◆ **What needs to be done**: In your answer, repeat each line of the data exactly.

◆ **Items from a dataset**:
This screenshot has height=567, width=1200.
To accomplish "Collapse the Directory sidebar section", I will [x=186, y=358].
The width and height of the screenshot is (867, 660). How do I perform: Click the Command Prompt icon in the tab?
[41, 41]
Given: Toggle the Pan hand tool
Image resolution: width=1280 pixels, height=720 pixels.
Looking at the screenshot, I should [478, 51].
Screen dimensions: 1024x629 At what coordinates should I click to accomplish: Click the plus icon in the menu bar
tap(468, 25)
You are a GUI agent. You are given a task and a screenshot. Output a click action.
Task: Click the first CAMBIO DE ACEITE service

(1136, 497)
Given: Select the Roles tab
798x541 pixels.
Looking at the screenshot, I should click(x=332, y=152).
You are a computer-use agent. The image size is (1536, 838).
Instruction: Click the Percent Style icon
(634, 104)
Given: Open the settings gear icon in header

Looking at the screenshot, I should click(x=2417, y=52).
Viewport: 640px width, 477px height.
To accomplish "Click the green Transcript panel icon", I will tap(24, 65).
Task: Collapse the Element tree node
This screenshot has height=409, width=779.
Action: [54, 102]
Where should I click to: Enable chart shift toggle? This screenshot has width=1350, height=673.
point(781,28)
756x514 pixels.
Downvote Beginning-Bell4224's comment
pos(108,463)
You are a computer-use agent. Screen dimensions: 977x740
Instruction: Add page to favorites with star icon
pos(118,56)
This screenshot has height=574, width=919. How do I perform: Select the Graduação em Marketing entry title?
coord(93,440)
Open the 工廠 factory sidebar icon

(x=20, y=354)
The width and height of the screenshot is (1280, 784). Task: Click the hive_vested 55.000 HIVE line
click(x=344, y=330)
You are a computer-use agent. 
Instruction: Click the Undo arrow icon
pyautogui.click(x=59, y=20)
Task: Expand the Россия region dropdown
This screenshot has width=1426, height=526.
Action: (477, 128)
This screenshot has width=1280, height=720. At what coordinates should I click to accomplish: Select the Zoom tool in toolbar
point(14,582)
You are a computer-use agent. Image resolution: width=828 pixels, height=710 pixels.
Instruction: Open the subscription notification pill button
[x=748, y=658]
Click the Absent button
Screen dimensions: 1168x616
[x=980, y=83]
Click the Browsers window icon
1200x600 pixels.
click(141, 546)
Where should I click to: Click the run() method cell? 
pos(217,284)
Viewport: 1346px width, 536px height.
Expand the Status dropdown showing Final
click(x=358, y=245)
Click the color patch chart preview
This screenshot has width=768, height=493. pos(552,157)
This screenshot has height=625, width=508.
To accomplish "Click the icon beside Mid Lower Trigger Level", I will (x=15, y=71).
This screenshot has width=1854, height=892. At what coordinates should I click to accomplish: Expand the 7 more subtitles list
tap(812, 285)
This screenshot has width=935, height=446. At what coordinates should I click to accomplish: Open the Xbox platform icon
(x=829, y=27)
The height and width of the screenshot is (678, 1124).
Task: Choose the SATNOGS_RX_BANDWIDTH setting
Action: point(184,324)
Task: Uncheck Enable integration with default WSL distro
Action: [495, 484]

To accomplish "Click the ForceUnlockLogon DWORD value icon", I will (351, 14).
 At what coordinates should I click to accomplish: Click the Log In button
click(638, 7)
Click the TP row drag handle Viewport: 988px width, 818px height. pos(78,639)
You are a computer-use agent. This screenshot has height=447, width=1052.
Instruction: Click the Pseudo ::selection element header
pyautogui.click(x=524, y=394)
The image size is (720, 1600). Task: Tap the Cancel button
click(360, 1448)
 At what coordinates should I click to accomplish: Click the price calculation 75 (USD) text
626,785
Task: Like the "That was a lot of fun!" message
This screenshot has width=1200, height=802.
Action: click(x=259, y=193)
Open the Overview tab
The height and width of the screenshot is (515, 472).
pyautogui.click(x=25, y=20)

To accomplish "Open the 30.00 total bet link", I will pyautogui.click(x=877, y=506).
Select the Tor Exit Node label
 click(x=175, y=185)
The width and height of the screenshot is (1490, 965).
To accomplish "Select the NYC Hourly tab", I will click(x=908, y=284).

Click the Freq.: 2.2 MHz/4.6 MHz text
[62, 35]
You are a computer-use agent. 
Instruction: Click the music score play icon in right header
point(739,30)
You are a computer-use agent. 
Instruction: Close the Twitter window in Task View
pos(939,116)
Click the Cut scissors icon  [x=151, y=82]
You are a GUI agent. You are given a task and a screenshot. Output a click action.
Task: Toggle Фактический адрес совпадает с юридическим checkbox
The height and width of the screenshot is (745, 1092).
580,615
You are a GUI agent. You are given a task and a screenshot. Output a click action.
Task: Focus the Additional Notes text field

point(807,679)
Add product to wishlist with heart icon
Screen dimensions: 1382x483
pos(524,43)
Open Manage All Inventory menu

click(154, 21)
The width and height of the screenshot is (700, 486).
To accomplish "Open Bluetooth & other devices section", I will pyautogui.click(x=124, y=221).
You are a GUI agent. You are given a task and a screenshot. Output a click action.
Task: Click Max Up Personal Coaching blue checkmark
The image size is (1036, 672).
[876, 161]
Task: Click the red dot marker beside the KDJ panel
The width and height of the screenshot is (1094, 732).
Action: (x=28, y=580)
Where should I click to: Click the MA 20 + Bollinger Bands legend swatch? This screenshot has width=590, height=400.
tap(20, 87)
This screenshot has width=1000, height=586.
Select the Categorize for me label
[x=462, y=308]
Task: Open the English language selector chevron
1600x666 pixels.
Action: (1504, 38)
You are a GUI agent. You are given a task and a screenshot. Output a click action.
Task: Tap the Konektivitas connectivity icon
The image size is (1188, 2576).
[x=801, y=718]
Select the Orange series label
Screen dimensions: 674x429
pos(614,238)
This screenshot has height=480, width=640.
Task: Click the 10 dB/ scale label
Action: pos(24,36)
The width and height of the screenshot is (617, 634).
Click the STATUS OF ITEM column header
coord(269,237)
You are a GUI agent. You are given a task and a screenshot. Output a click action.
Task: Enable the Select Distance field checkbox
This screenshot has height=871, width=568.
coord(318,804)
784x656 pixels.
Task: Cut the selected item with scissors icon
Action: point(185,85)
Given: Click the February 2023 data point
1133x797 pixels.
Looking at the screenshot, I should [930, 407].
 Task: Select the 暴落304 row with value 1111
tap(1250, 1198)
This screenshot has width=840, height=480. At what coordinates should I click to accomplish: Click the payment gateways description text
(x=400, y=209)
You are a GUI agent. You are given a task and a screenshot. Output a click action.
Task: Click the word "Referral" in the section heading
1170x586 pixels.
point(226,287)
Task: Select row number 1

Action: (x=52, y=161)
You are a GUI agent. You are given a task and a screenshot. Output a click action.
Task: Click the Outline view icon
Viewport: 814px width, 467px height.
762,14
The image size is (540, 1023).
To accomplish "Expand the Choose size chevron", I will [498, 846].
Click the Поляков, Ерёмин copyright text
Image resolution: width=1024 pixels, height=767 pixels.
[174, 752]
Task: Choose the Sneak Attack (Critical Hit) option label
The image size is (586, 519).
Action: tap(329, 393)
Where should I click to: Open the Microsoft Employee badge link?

◆ **Answer to this task**:
This screenshot has height=567, width=1200.
To accomplish "Collapse the Directory sidebar section", I will [x=186, y=358].
The width and height of the screenshot is (867, 660). How do I perform: Click the Command Prompt icon in the tab?
[41, 41]
Given: Toggle the Pan hand tool
Image resolution: width=1280 pixels, height=720 pixels.
Looking at the screenshot, I should [478, 51].
Screen dimensions: 1024x629 At what coordinates should I click to accomplish: Click the plus icon in the menu bar
tap(468, 25)
You are a GUI agent. You are given a task and a screenshot. Output a click action.
Task: Click the first CAMBIO DE ACEITE service

(1136, 497)
Given: Select the Roles tab
798x541 pixels.
Looking at the screenshot, I should click(x=332, y=152).
You are a computer-use agent. The image size is (1536, 838).
Instruction: Click the Percent Style icon
(634, 104)
Given: Open the settings gear icon in header

Looking at the screenshot, I should click(x=2417, y=52).
Viewport: 640px width, 477px height.
To accomplish "Click the green Transcript panel icon", I will tap(24, 65).
Task: Collapse the Element tree node
This screenshot has height=409, width=779.
Action: [54, 102]
Where should I click to: Enable chart shift toggle? This screenshot has width=1350, height=673.
point(781,28)
756x514 pixels.
Downvote Beginning-Bell4224's comment
pos(108,463)
You are a computer-use agent. Screen dimensions: 977x740
Instruction: Add page to favorites with star icon
pos(118,56)
This screenshot has height=574, width=919. How do I perform: Select the Graduação em Marketing entry title?
coord(93,440)
Open the 工廠 factory sidebar icon

(x=20, y=354)
The width and height of the screenshot is (1280, 784). Task: Click the hive_vested 55.000 HIVE line
click(x=344, y=330)
You are a computer-use agent. 
Instruction: Click the Undo arrow icon
pyautogui.click(x=59, y=20)
Task: Expand the Россия region dropdown
This screenshot has width=1426, height=526.
Action: (477, 128)
This screenshot has width=1280, height=720. At what coordinates should I click to accomplish: Select the Zoom tool in toolbar
point(14,582)
You are a computer-use agent. Image resolution: width=828 pixels, height=710 pixels.
Instruction: Open the subscription notification pill button
[x=748, y=658]
Click the Absent button
Screen dimensions: 1168x616
[x=980, y=83]
Click the Browsers window icon
1200x600 pixels.
click(141, 546)
Where should I click to: Click the run() method cell? 
pos(217,284)
Viewport: 1346px width, 536px height.
Expand the Status dropdown showing Final
click(x=358, y=245)
Click the color patch chart preview
This screenshot has width=768, height=493. pos(552,157)
This screenshot has height=625, width=508.
To accomplish "Click the icon beside Mid Lower Trigger Level", I will (x=15, y=71).
This screenshot has width=1854, height=892. At what coordinates should I click to accomplish: Expand the 7 more subtitles list
tap(812, 285)
This screenshot has width=935, height=446. At what coordinates should I click to accomplish: Open the Xbox platform icon
(x=829, y=27)
The height and width of the screenshot is (678, 1124).
Task: Choose the SATNOGS_RX_BANDWIDTH setting
Action: point(184,324)
Task: Uncheck Enable integration with default WSL distro
Action: [495, 484]

To accomplish "Click the ForceUnlockLogon DWORD value icon", I will (351, 14).
 At what coordinates should I click to accomplish: Click the Log In button
click(638, 7)
Click the TP row drag handle Viewport: 988px width, 818px height. pos(78,639)
You are a computer-use agent. This screenshot has height=447, width=1052.
Instruction: Click the Pseudo ::selection element header
pyautogui.click(x=524, y=394)
The image size is (720, 1600). Task: Tap the Cancel button
click(360, 1448)
 At what coordinates should I click to accomplish: Click the price calculation 75 (USD) text
626,785
Task: Like the "That was a lot of fun!" message
This screenshot has width=1200, height=802.
Action: click(x=259, y=193)
Open the Overview tab
The height and width of the screenshot is (515, 472).
pyautogui.click(x=25, y=20)

To accomplish "Open the 30.00 total bet link", I will pyautogui.click(x=877, y=506).
Select the Tor Exit Node label
 click(x=175, y=185)
The width and height of the screenshot is (1490, 965).
To accomplish "Select the NYC Hourly tab", I will click(x=908, y=284).

Click the Freq.: 2.2 MHz/4.6 MHz text
[62, 35]
You are a computer-use agent. 
Instruction: Click the music score play icon in right header
point(739,30)
You are a computer-use agent. 
Instruction: Close the Twitter window in Task View
pos(939,116)
Click the Cut scissors icon  [x=151, y=82]
You are a GUI agent. You are given a task and a screenshot. Output a click action.
Task: Toggle Фактический адрес совпадает с юридическим checkbox
The height and width of the screenshot is (745, 1092).
580,615
You are a GUI agent. You are given a task and a screenshot. Output a click action.
Task: Focus the Additional Notes text field

point(807,679)
Add product to wishlist with heart icon
Screen dimensions: 1382x483
pos(524,43)
Open Manage All Inventory menu

click(154, 21)
The width and height of the screenshot is (700, 486).
To accomplish "Open Bluetooth & other devices section", I will pyautogui.click(x=124, y=221).
You are a GUI agent. You are given a task and a screenshot. Output a click action.
Task: Click Max Up Personal Coaching blue checkmark
The image size is (1036, 672).
[876, 161]
Task: Click the red dot marker beside the KDJ panel
The width and height of the screenshot is (1094, 732).
Action: (x=28, y=580)
Where should I click to: Click the MA 20 + Bollinger Bands legend swatch? This screenshot has width=590, height=400.
tap(20, 87)
This screenshot has width=1000, height=586.
Select the Categorize for me label
[x=462, y=308]
Task: Open the English language selector chevron
1600x666 pixels.
Action: (1504, 38)
You are a GUI agent. You are given a task and a screenshot. Output a click action.
Task: Tap the Konektivitas connectivity icon
The image size is (1188, 2576).
[x=801, y=718]
Select the Orange series label
Screen dimensions: 674x429
pos(614,238)
This screenshot has height=480, width=640.
Task: Click the 10 dB/ scale label
Action: pos(24,36)
The width and height of the screenshot is (617, 634).
Click the STATUS OF ITEM column header
coord(269,237)
You are a GUI agent. You are given a task and a screenshot. Output a click action.
Task: Enable the Select Distance field checkbox
This screenshot has height=871, width=568.
coord(318,804)
784x656 pixels.
Task: Cut the selected item with scissors icon
Action: point(185,85)
Given: Click the February 2023 data point
1133x797 pixels.
Looking at the screenshot, I should [930, 407].
 Task: Select the 暴落304 row with value 1111
tap(1250, 1198)
This screenshot has width=840, height=480. At what coordinates should I click to accomplish: Click the payment gateways description text
(x=400, y=209)
You are a GUI agent. You are given a task and a screenshot. Output a click action.
Task: Click the word "Referral" in the section heading
1170x586 pixels.
point(226,287)
Task: Select row number 1

Action: (x=52, y=161)
You are a GUI agent. You are given a task and a screenshot. Output a click action.
Task: Click the Outline view icon
Viewport: 814px width, 467px height.
762,14
The image size is (540, 1023).
To accomplish "Expand the Choose size chevron", I will [498, 846].
Click the Поляков, Ерёмин copyright text
Image resolution: width=1024 pixels, height=767 pixels.
[174, 752]
Task: Choose the Sneak Attack (Critical Hit) option label
The image size is (586, 519).
Action: tap(329, 393)
Where should I click to: Open the Microsoft Employee badge link?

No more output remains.